Irã: sucesso internacional, fracasso doméstico

04 de Janeiro de 2018
Por Henry Galsky Ao contrário das manifestações de 2009 – que ficaram conhecidas como Revolução Verde –, os protestos atuais no Irã são menos concentrados na classe média urbana da capital Teerã e estão espalhados pelo país. Sua origem inclusive está na área rural. Como em 2009, apontar a corrupção governamental é parte do quadro mais amplo, mas temos agora um cenário em que o Irã é de fato uma potência regional com vitórias expressivas. Aí reside uma das grandes contradições apontadas pela população iraniana comum. 

O Irã que sustenta Bashar al-Assad na Síria, mantém o Hezbollah no sul do Líbano, arma o Hamas em Gaza, os rebeldes Houthis no Iêmen e tantos outros grupos militares xiitas no Iraque e na região não é o mesmo que apresenta poucas alternativas aos próprios cidadãos. Na Síria, as estimativas de gastos variam entre 6 a 20 bilhões de dólares na empreitada para manter Assad. Neste valor, estão incluídos também custos do repasse ao Hezbollah e a outras milícias em atuação no Oriente Médio. A plataforma de união xiita para estender o poderio iraniano do território nacional até o litoral do Mediterrâneo não tem conseguido solucionar o problema doméstico. 

No Irã, é preciso ter hoje 39 mil rials no bolso para comprar um dólar. O setor bancário deu calote e parte da população perdeu todas as suas economias. De acordo com Parviz Aghili, executivo-chefe do Middle East Bank, a reorganização bancária do país custaria entre 180 e 200 bilhões de dólares, cerca da metade do PIB iraniano. A estimativa é que 30% da população jovem do Irã estejam desempregados. E, para completar, David Goldman, do Asia Times, cita Issa Kalandari, assessor do Ministério do Ambiente, que deixou claro que 50 milhões de iranianos podem ficar sem abastecimento de água graças ao esgotamento de 70% do lençol freático e ao desvio precário realizado nos rios como forma de compensação. 

O cenário não é animador. Mas a ideia de que a população tenha voltado às ruas agora pode sim estar relacionada ao presidente Hassan Rohani. Ao contrário de Mahmoud Ahmadinejad, seu antecessor, Rohani é considerado um “liberal”. Lembrando sempre que a autoridade máxima do país é o aiatolá Ali Khamenei, o líder-supremo. A eleição do presidente nasce a partir do desejo expresso pela população por reformas e entendido pela cúpula do país como uma maneira de seguir adiante com o Acordo Nuclear realizado com os EUA e mais cinco potências internacionais. 
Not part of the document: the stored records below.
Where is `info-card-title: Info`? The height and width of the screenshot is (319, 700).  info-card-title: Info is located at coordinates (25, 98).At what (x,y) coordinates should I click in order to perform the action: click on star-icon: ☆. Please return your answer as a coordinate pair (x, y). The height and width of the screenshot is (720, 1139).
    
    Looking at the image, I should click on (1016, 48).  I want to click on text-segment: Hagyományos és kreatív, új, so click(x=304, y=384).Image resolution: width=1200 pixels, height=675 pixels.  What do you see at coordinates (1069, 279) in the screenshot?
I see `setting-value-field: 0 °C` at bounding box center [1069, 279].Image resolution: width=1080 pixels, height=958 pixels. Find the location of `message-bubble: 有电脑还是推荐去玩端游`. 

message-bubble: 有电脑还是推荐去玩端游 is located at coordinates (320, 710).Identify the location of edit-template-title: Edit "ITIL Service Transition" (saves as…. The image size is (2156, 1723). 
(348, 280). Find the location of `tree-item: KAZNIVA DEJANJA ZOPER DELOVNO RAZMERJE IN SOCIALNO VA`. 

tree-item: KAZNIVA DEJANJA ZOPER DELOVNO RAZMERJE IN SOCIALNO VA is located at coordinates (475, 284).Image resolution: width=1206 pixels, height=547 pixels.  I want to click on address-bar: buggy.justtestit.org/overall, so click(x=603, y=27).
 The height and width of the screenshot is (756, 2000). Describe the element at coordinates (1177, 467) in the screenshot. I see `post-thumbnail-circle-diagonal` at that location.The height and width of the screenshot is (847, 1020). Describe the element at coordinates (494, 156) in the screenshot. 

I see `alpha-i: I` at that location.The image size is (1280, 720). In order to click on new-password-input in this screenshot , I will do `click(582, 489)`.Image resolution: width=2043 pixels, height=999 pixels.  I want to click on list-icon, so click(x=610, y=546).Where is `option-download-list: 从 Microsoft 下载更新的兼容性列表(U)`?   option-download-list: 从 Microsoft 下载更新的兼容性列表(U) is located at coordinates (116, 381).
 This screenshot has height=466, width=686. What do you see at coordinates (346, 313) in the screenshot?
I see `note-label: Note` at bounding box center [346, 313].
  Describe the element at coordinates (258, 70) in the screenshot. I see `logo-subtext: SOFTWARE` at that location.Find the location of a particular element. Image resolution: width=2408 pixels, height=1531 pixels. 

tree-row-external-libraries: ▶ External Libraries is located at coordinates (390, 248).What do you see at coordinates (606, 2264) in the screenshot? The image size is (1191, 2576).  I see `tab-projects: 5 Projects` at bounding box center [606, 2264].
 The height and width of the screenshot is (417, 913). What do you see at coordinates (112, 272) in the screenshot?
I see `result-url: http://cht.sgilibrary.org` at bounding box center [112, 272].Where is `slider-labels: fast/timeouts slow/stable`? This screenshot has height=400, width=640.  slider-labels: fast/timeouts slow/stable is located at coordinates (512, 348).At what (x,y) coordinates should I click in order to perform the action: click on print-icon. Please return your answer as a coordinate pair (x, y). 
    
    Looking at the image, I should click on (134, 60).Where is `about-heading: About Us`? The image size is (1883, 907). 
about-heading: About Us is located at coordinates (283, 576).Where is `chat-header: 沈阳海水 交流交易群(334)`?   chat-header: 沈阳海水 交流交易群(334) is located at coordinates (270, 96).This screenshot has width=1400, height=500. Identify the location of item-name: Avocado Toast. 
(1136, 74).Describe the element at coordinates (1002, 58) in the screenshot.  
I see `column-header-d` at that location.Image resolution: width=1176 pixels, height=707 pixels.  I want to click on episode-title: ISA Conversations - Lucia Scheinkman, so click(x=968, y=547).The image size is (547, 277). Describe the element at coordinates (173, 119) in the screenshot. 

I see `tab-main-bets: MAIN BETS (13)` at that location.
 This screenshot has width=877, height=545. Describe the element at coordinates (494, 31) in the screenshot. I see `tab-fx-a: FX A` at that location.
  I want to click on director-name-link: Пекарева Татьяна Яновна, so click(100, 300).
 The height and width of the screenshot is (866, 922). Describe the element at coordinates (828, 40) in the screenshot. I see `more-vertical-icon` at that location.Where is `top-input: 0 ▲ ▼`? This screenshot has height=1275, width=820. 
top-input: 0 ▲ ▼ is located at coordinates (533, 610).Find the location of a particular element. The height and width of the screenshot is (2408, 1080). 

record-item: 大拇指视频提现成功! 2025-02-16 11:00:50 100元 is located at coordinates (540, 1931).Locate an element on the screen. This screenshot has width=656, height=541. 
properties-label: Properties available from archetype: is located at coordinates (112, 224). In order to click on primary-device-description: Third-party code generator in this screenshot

Os cidadãos comuns esperavam de Rohani a condução de uma política de abertura a investimentos internacionais e normalização de relações externas. A recondução do país à comunidade internacional gerou a expectativa de que, diante da impossibilidade de mudanças internas mais profundas, haveria uma maneira de conciliar o regime às demandas dos cidadãos comuns. Por ora, o cenário apresentado acima mostra que nada disso aconteceu. E enquanto a política externa assertiva segue consumindo metade do PIB, a população não percebe mudanças práticas na vida do dia a dia. 

Os iranianos enfrentam um dilema prático de difícil resolução. Precisam de um governo capaz de realizar reformas estruturais. No entanto, para que elas ocorressem, seria preciso abrir mão do projeto internacional ou ao menos reduzir os gastos no exterior de forma substancial. Mas, como atos valem mais que intenções, o governo deixa claro que dá preferência à política de expansão regional. 

A equação, portanto, não se fecha, na medida em que, mesmo discordando da atuação de sua liderança, os iranianos têm poucas expectativas de mudanças reais, uma vez que a cúpula governamental controla a vida política do país sem trégua desde 1979, o ano da “Revolução Islâmica”. O líder supremo, o aiatolá Ali Khamenei, avalia, aprova e veta inclusive os nomes dos candidatos à presidência. Os últimos que discordaram do resultado eleitoral de 2009 – Mir Houssein Mousavi e Mehdi Karroubi, ex-primeiro-ministro e ex-porta-voz do parlamento, respectivamente – cumprem prisão domiciliar desde então. Ou seja, para os iranianos que estão nas ruas, é muito improvável que haja reformas reais das instituições ou a revisão das prioridades governamentais.